Recovery Connections

John Schwary is CEO of Transitional Living Communities, an 900-bed recovery program he founded in Mesa, Arizona January 9, 1992, when he had a year sober. He's in his 29th year of recovery.

In these posts, he views life mostly through the lenses of recovery. While the blog is factual, he often disguises events and people to protect anonymity.

Tuesday, April 30, 2019

Being Tough

When addicts and alcoholics give testimonials at twelve-step meetings I very rarely hear them say they got sober or clean because someone else wanted them to. Virtually all of them say that life was kicking their butts.

They ended up getting a charge of drunk driving. Maybe their wife divorced them. Perhaps they ended up in prison or jail for a drug or alcohol offense. Perhaps they were fired from a job. Whatever bad or terrible thing happened to them, that's when they started paying attention to that little voice in their head that said it's time to make a choice about how I want to live the rest of my life.

That's why I sometimes get frustrated when parents contact me about what they should do about their child or other loved one when their drinking or drug use is totally out of control. Because the answer I give them seems so harsh that it falls on deaf ears.

My response requires them to be tougher than they want to be. And many parents of addicts or alcoholics feel that it is unloving to ask the child to leave the home because of drinking or drugs. Somehow, they think that therapists or counselors have some magic solution that will help their child recover with little or no sacrifice in the child's part.
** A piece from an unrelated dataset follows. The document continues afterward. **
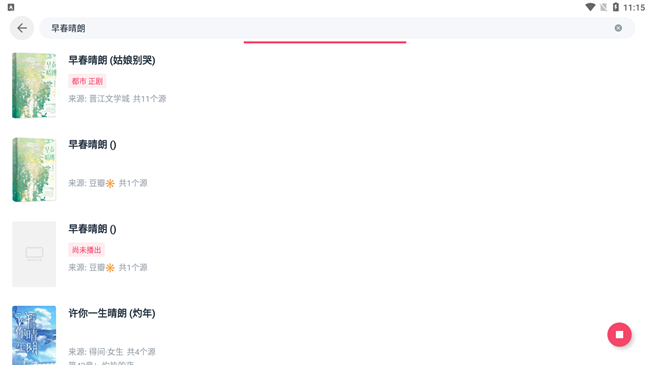Select the placeholder cover of third result

pos(34,254)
They don't understand that it takes a degree of pain before their offspring or loved one will change. Most of the addicts and alcoholics that I encounter in meetings – and here at TLC – say that life had to be really miserable before they decided to change. Most of them had tried every possible way to maintain their habit, yet somehow there was never enough drugs or money to get them to the state of consciousness they were trying to achieve.

So if you have someone in your life who is addicted and out of control, help them to stop by doing absolutely nothing for them. Give them no money. Don't give them a ride, unless it's to a detoxification unit. Don't let them sleep on your couch. Don't listen to their tired old stories about why they're an addict. Taking an immediate position with them and tell them no more help is coming from you until they get clean and sober.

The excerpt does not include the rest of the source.